One of the most inspiring cases, according to Luz Adriana, is that of the women from the Mirití reserve, whose efforts to recover traditional seeds resulted in opportunities for the recovery and recognition of traditional knowledge as a foundation for conservation, while also strengthening indigenous governance. Additionally, working with the indigenous communities that make up the Ramsar sites of the Estrella Fluvial de Inírida (EFI) and the Tarapoto Lakes, through actions of fishing and wildlife monitoring, has shown how integrating traditional knowledge with scientific tools and capacities helps consolidate and enhance local leadership in sustainable management strategies.

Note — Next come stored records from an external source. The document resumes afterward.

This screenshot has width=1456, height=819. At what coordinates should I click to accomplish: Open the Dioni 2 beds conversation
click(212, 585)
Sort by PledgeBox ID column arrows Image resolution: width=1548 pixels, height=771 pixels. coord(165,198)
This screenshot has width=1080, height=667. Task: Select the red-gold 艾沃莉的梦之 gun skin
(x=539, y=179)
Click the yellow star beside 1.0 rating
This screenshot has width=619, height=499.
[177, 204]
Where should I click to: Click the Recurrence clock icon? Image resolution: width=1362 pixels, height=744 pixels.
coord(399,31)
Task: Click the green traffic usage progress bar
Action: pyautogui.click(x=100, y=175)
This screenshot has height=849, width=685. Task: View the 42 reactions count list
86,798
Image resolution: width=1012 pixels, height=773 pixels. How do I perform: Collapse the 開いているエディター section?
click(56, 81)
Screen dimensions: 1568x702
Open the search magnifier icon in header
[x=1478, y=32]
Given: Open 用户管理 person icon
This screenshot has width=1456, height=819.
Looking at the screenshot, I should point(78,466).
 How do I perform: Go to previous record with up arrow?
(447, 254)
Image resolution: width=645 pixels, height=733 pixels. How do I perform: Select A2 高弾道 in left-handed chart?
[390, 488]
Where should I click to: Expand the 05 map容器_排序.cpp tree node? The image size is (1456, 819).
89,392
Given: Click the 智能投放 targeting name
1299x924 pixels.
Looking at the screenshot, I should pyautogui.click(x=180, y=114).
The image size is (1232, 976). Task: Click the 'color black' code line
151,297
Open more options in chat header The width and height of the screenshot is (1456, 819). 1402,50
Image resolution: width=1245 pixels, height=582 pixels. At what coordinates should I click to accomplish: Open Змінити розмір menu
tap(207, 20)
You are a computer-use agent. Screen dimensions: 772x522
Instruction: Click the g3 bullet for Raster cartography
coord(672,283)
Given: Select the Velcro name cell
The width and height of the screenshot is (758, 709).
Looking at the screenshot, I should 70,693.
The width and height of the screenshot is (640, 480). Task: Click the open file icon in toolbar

Over the years, it has become clear to Luz Adriana that real transformation does not solely depend on government policies, but also on the people. When a farmer says "my forest is off-limits" or a community chooses conservation over deforestation, a transformation is evident that allows progress toward the care and management of territories.

Looking toward the future, Luz Adriana believes that the Amazon doesn't need more short-term responses to current problems; it requires long-term policies and guarantees for their implementation, recognizing the region's value beyond the economic. She envisions a territory where communities are the protagonists, and where conservation and human well-being are not opposing concepts but a way of life.

She knows there is still much to be done, but what she has learned with ASL is that the Amazon has its own voice, and increasingly, there are those who are willing to listen to and protect it.

10 Years Connecting the Amazon

The Heart of the Amazon project celebrates 10 years of implementation, working for the conservation and sustainable use of the Amazon biome in Colombia. This anniversary coincides with the 10-year milestone of the regional program Amazon Sustainable Landscapes (ASL), of which the project belongs.

To commemorate this milestone, we celebrate the key individuals who have been a fundamental part of this journey.